Столь очевидное несходство легко заметил бы даже самый поверхностный наблюдатель, но истинный физиономист, присмотревшись к этой парочке иностранцев поближе, не пропустил бы и более глубокий, можно сказать, физиологический контраст. Он мог бы сказать, что там, где француз «смотрит во все глаза», англичанин «обращается в слух».
И в самом деле, оптический прибор первого был чрезвычайно изощрен в процессе использования. Чувствительность его роговицы, по-видимому, не уступала мгновенной реакции тех ловкачей, что узнают карту, едва мелькнувшую перед их глазами при снятии колоды, или примечают крап, для всех прочих невидимый. Короче, этот француз был в высочайшей степени одарен тем, что называют «зрительной памятью».
Англичанина же, по всей видимости, отличала особенная тяга к тому, чтобы слышать и понимать. Стоило звуку чьего-либо голоса коснуться его барабанной перепонки, и он запоминал его на веки вечные, могузнать из тысячи, хоть десять лет пройдет, хоть все двадцать. Разумеется, его уши были лишены возможности двигаться, как у животных, чьи ушные раковины приспособлены для прослушивания обширных пространств. Но поскольку ученые отмечают, что человеческие уши не совсем, а только «почти» неподвижны, мы вправе утверждать, что вышеназванный англичанин умел их и торчком ставить, и прижимать, и поворачивать в разные стороны в своем стремлении улавливать звуки, действуя способом, хоть самую малость, но доступным наблюдению натуралиста.
Здесь уместно добавить, что подобная безукоризненность зрения и слуха служила этим двоим бесценным подспорьем в их профессиональной деятельности, поскольку англичанин служил корреспондентом «Дейли телеграф», а француз… Впрочем, он предпочитал умалчивать о том, с какой газетой или газетами сотрудничает.
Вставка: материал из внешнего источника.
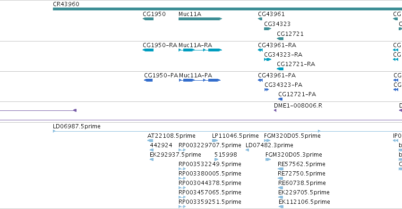Click the CG43961 gene glyph

point(260,19)
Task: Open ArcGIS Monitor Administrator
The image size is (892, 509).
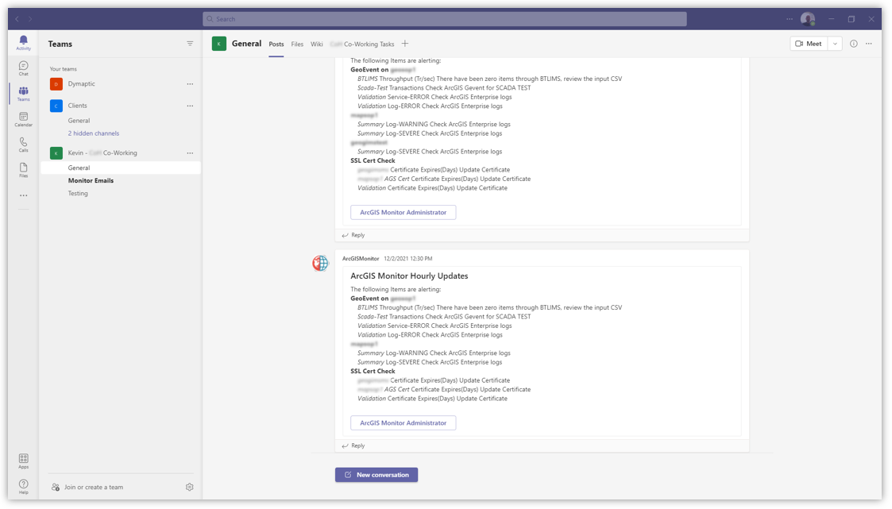Action: coord(403,422)
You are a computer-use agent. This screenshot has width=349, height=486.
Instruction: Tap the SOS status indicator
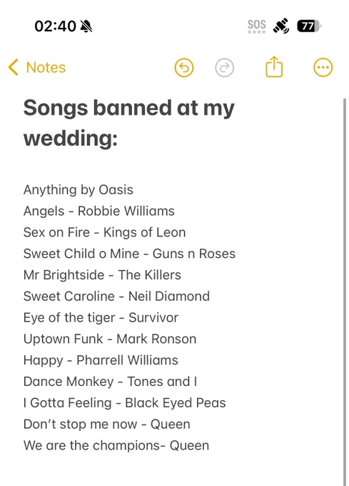(x=256, y=26)
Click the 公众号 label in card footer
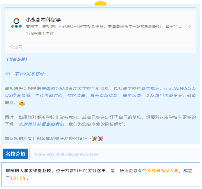This screenshot has height=189, width=202. (x=16, y=47)
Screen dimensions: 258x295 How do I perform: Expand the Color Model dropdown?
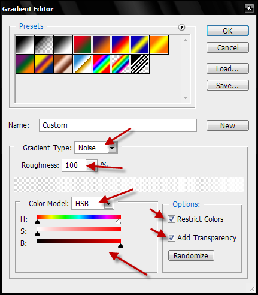click(109, 204)
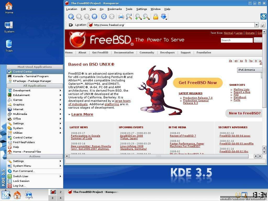Screen dimensions: 268x201
Task: Open the location URL history dropdown
Action: tap(256, 25)
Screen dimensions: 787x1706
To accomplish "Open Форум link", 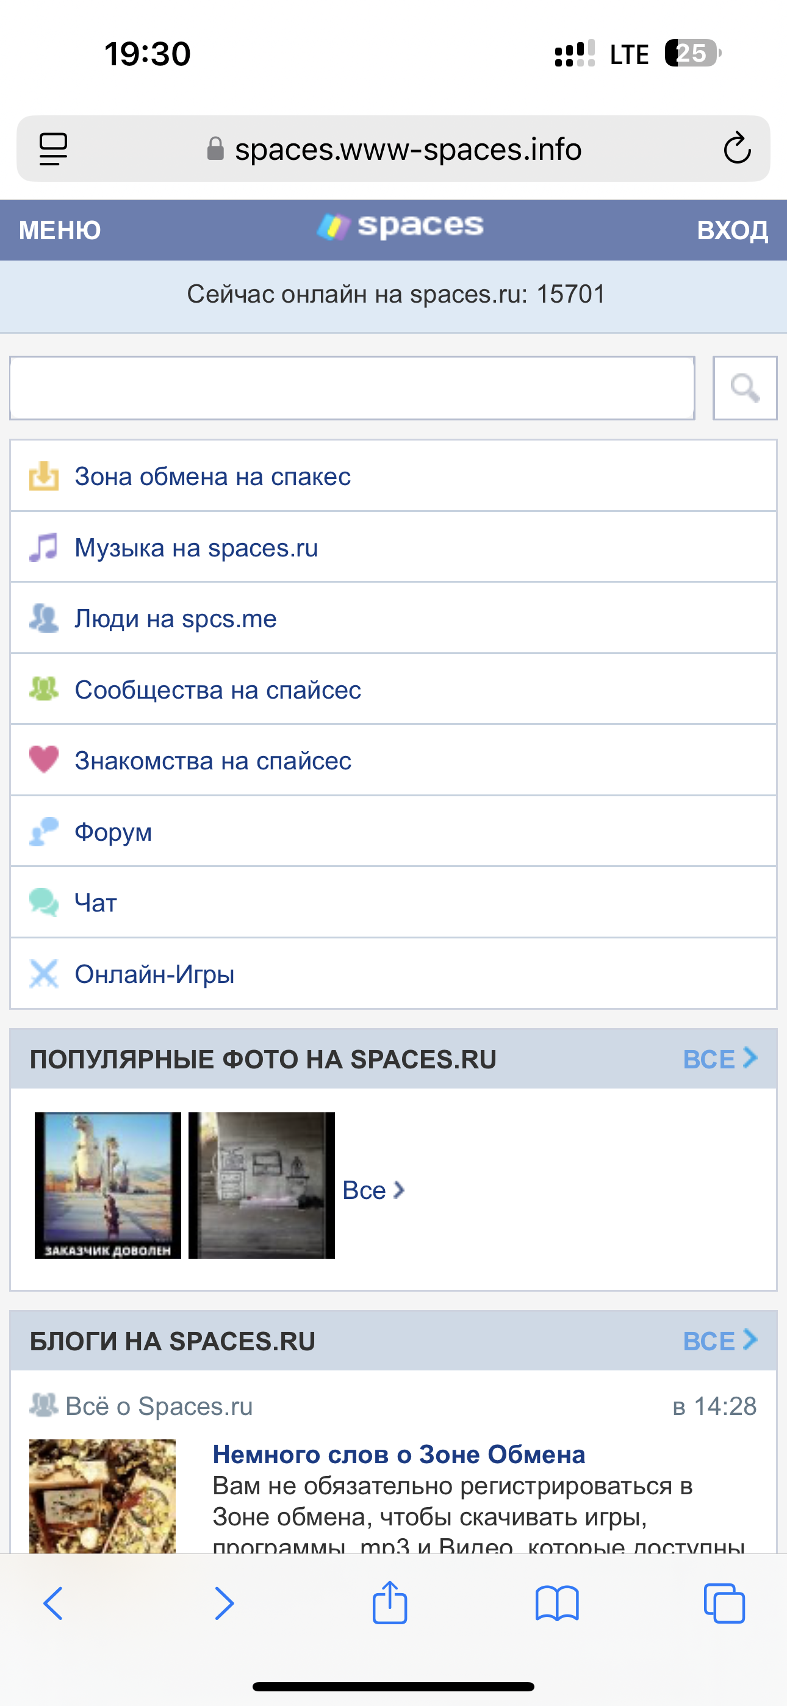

Когда его об этом спрашивали, он отделывался шуткой, что-де является корреспондентом своей кузины Мадлен. По существу этот француз при всем своем бросающемся в глаза легкомыслии был в высшей степени проницательным человеком и большим хитрецом. Все время болтая о чем придется, порой немного глуповато, невпопад, он, тем не менее, никогда не выбалтывал лишнего, да, может, затем и тарахтел, чтобы надежнее скрыть свое стремление выведать побольше. Сама его словоохотливость служила своеобразной формой молчания, так что он, чего доброго, был еще более замкнутым, чем его собрат из «Дейли телеграф».
И если они оба присутствовали в Кремлевском дворце на балу в ночь с 15 на 16-го июля, то именно в качестве журналистов, призванных расширить кругозор своих читателей посредством описания сего торжества.
Само собой разумеется, что обоих весьма воодушевляла их миссия. Этот мир был им по вкусу, им нравилось с хищным проворством хорьков устремляться по следу самых невероятных новостей, ничто не могло ни устрашить их, ни обескуражить, они обладали несокрушимым хладнокровием и подлинной отвагой профессионалов. Истинные жокеи в этой гонке с препятствиями, неутомимые охотники за информацией, они перемахивали через изгороди, переплывали реки, перепрыгивали через скамейки на стадионе либо в театре с бесподобным азартом чистокровных скакунов, которые жаждут прийти к финишу первыми или умереть!